Theater Review: Ulysses on Bottles

By: Gilad Evron; Directed by Ofira Henig; Haifa Theater, February 16.

On the face of it, Gilad Evron’s gripping Ulysses on Bottles is a straightforward leftist polemic that accuses us of brutality in Gaza.
Ulysses (Khalifa Natour), a former teacher, has been arrested and charged with various security infractions for his attempt to reach Gaza on a raft made of bottles. His purpose? To teach Russian literature to the Azatis. Not even attorney Izaakov (Itcho Avital), who has taken on his case pro bono, believes him and, not surprisingly, Mr.
Security (Yussuf Abu-Warda), Izaakov’s colleague at the Defense Ministry, thinks Ulysses is a major league liar.
Izaakov’s socially ambitious wife, Nochi (Naomi Frumovitch- Pinkas), and his amoral wannabe partner Horesh (Assaf Solomon) provide additional fuel.

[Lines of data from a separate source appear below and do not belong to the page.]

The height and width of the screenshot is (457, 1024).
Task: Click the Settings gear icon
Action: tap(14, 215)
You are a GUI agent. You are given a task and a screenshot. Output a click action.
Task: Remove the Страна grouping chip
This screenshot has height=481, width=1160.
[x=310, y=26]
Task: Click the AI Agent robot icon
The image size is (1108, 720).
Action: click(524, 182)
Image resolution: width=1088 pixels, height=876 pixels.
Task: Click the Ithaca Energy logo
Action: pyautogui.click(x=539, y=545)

That’s on the face of it! Ulysses on Bottles is actually an allegory on the definition of freedom – what it means, what it entails and what it demands. Even the characters’ names are part of it, as is the music and Avi Shechvi’s set.
The set is a black box punctuated by five featureless doors, three of which have a slit across the top, each leading to a different implied reality/choice, whether it’s the comfort of Izaakov’s home or the bleak horror of Ulysses’s cell.

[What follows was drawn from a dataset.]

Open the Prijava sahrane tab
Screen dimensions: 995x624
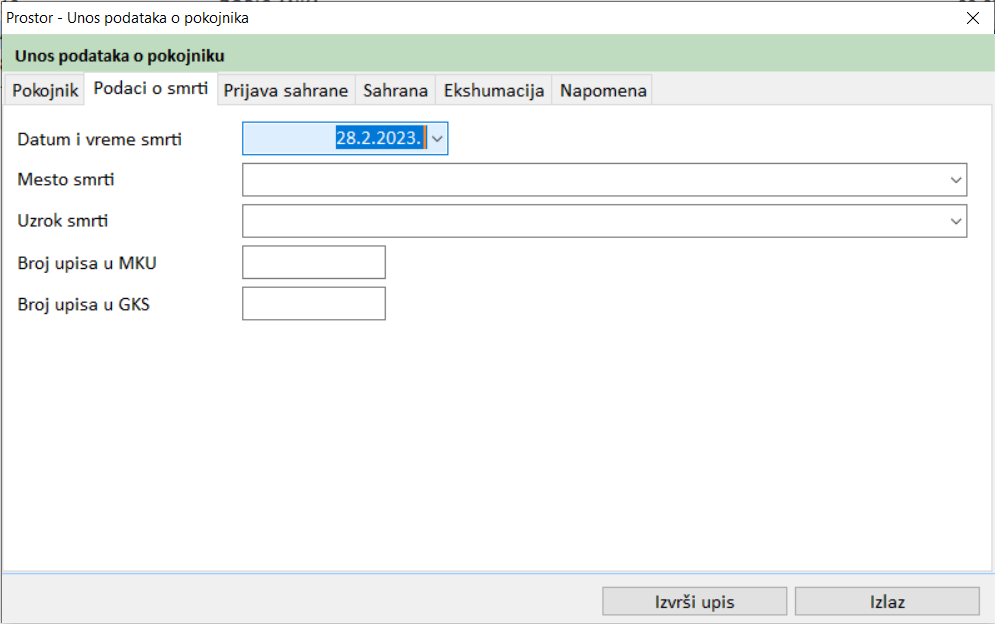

Freedom, the play seems to be saying, very much depends on the choices you make, choices that may constrain you more than shackles, choices which may or may not be worth the price you pay. Russian literature embodies those choices.
Hence the music that is mostly Lev Knipper’s patriots’ hymn “Polyushko Polye” (Field, O My Field) with its vision of horses galloping across the Russian steppes, and then Doris Day singing “Que Sera, Sera.”
Both Natour and Avital reach a peak here: Natour with his stubborn, heroically unheroic Ulysses, Avital through his increasingly involved Izaakov. Abu-Warda totally inhabits the terminally suspicious Mr. Security, and Solomon suavely pinpoints Horesh. It goes almost without saying that director Ofira Henig has done her usual superb job.